With social media at their fingertips, chances are your child, or children, are already forming views and opinions on money and different personal finance topics. The earlier you start having these conversations around the ‘dinner table’, the easier it will be to raise financially intelligent children who will be equipped with the knowledge and critical thinking abilities to make smarter financial decisions as they progress through life.

Unfortunately, while the education system in Australia and globally has improved over the years in their personal finance lessons, it is a far cry from being adequate. If you’re a parent wishing to raise financially astute children, you’re going to have to put in the effort and ensure that you’re equipping them with the know-how yourself.

This week our team at Ally Wealth Management shares our six top tips for raising financially intelligent kids.

1. Encourage critical thinking and independence

While it’s important to have some rules in place with regard to what you allow your child to spend their money on, it’s also critical that you encourage them to make their own decisions. This will teach them a range of important financial lessons, particularly about buyer’s remorse, and allow them to assess their spending and avoid repeating the same mistakes.

Sit down with your children, and start talking about designing a budget, what they want to save up for, and how they should look at spending their money. It can also be a great idea to have a conversation around the table about paying your bills, how you save for retirement or other financial goals, cover regular expenses and even plan for discretionary expenses like holidays. They don’t need to know the specific dollars and cents involved, but it can be a great idea to be transparent in the process with them.

2. Don’t just ‘top-up’ the pocket money

If you’re currently paying your child some form of a weekly allowance or pocket money as it’s often referred to in Australia,  where possible we’d suggest that you avoid ‘topping up’ the coffers if they run out of money. This will teach them the importance of budgeting and the consequences of frivolous spending, or not planning. Whether it’s candy, a new game, or upgrade on a game they’re already playing, or something completely different, they need to learn the importance of planning their spending.

As we all know, in the real world if our funds run out for the month, we can’t simply go and get additional funds from our employer (in most cases), so many will either plan appropriately or turn to the credit card or some other form of loan, which can be a dangerous spiral if it gets out of control.

3. Create opportunities to earn more

Does your car need to be washed? Does the lawn need mowing? Offer your children the opportunity to earn more by completing extra jobs or even learning new skills or completing courses. This will teach them the importance of work ethic, and they may also start to learn that simply exchanging time for money may not be the smartest approach to generating wealth.

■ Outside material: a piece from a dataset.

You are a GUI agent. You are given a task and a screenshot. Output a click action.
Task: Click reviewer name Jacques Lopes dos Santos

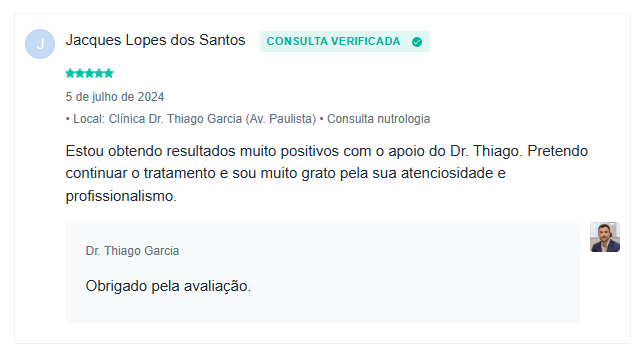155,40
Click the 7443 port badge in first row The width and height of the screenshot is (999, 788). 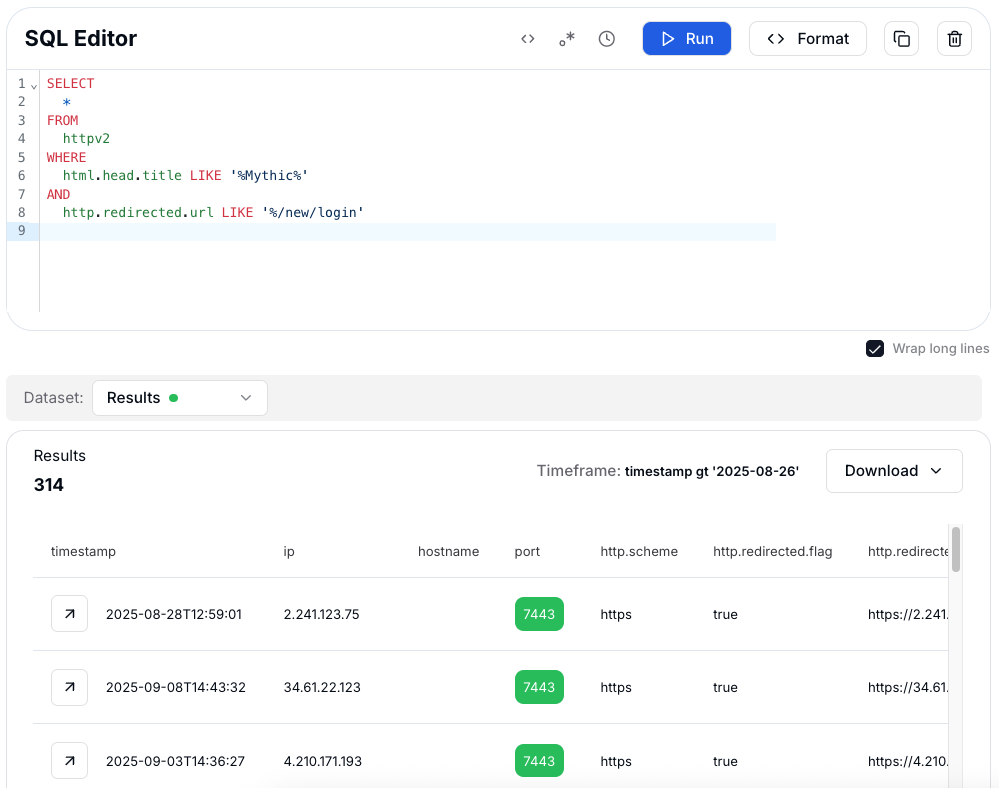coord(539,614)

You may want to go down the path of providing them with a financial reward for completing certain courses online. This can also be a great opportunity to start exploring ‘side hustles’ like buying items at a garage sale and selling them online, trading sports cards, or even creating digital content that raises money. If your child wants to make money on YouTube, TikTok, or otherwise, start exploring how this could be possible, responsibly of course.

4. It’s vital to lead by example

The old adage, ‘do as I say, not as I do’, is not going to lead to a positive result with your children if you’re not setting a good example for them when it comes to money. Be sure that you’re doing what you’re telling them to do, and let them know. Our children learn from our behaviour and habits, whether it’s how we treat people or how we manage our finances.

When it comes to planning for the monthly bills, consider getting the children involved and show them how you plan. If it’s your retirement planning or budgeting for an upcoming holiday, allow them to take part. You’ll be surprised at how the simple exercise of involving them can pay off over time.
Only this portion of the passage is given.